● Opdrachten
A. Beantwoord de volgende vragen over de te lezen tekst, elk op een eigen regel:
(i) Aan wie gaf de verteller het door?
(ii) Waar en voor wie had de schoonvader hout ingekocht?
(iii) Via wie werd het telefoonnummer van de broer geregeld?
B. Noem alle familieleden die in de te lezen tekst voorkomen.

● Te lezen tekst
________________________________________

Ik gaf het door aan het Rouwcentrum en er werd besloten om het te doen. Bij het maken van de plannen besprak ik met het bestuur het feit dat ik alléén misschien wel eens problemen zou kunnen krijgen met het zaken doen ik de VS. Er werd afgesproken, dat ik zelf maar moest proberen om iemand te vinden die mij kon helpen.
Tijdens een bezoek aan mijn schoonouders besprak ik het één en ander. Mijn schoonvader wilde wel mee Hij sprak wel niet zo goed Engels, maar wist wel wat van zaken doen in het buitenland, tenslotte had hij voor Weimar in Afrika hout ingekocht. Bovendien had hij een broer in de VS wonen, die ons zou kunnen helpen. Er was niet zoveel contact met zijn broer, maar via zijn zuster werd het telefoonnummer geregeld en we belde hem. Hij beloofde ons te helpen en zou alvast het één en ander voor ons onderzoeken. Het Rouwcentrum ging akkoord met de wijziging en de plannen werden aangepast.

________________________________________

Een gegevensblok
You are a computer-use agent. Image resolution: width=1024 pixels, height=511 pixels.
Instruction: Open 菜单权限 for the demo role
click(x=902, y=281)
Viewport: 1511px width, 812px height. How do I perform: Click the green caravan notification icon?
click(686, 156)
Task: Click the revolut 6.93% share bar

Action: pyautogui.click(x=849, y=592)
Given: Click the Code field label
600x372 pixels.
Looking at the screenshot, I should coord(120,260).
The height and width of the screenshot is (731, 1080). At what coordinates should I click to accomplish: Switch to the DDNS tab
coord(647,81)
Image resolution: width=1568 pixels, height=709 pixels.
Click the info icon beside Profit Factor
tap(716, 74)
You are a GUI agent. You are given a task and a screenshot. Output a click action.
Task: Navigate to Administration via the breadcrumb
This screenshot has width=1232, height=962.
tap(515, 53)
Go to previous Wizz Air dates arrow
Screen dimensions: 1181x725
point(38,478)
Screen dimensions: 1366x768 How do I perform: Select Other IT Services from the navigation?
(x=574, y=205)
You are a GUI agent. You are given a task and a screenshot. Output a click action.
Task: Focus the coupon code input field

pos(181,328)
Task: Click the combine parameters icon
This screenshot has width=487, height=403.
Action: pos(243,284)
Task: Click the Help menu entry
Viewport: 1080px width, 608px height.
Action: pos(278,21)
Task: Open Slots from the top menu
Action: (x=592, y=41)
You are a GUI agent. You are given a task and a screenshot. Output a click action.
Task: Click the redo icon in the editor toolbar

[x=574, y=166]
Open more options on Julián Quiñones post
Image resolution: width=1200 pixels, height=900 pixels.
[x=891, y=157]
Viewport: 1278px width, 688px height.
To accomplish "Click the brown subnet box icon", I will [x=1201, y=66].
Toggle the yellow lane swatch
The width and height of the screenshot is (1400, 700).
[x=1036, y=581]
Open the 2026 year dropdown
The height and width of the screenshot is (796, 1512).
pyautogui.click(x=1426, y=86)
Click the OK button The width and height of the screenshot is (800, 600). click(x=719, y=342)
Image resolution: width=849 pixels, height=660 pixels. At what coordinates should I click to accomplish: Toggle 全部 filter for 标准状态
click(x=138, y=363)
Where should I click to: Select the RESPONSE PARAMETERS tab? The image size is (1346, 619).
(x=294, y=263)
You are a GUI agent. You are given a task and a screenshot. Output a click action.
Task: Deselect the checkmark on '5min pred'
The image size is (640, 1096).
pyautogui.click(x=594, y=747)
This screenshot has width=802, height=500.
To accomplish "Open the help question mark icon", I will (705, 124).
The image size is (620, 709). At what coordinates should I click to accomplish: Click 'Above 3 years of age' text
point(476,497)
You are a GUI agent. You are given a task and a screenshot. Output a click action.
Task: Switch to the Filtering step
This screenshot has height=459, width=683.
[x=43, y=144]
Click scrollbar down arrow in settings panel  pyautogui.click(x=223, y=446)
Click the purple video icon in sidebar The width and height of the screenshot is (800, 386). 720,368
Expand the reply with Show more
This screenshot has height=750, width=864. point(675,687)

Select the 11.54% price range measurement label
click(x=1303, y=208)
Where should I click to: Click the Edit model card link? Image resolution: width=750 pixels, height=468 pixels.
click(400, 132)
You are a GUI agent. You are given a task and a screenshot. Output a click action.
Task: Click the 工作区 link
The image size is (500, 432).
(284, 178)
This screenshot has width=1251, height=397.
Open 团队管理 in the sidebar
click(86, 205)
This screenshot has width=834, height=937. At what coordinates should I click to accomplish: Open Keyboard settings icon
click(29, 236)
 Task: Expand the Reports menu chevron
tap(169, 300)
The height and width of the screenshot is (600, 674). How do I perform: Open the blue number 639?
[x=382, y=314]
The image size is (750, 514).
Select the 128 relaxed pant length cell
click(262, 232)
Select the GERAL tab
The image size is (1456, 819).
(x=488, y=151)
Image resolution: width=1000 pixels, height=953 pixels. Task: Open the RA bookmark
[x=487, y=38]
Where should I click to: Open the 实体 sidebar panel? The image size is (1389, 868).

________________________________________

● Antwoorden
A.
(i) Aan het Rouwcentrum.
(ii) In Afrika, voor Weimar.
(iii) Via de zuster van de schoonvader.

B. De schoonouders, de schoonvader, de broer van de schoonvader in de VS en de zuster van de schoonvader.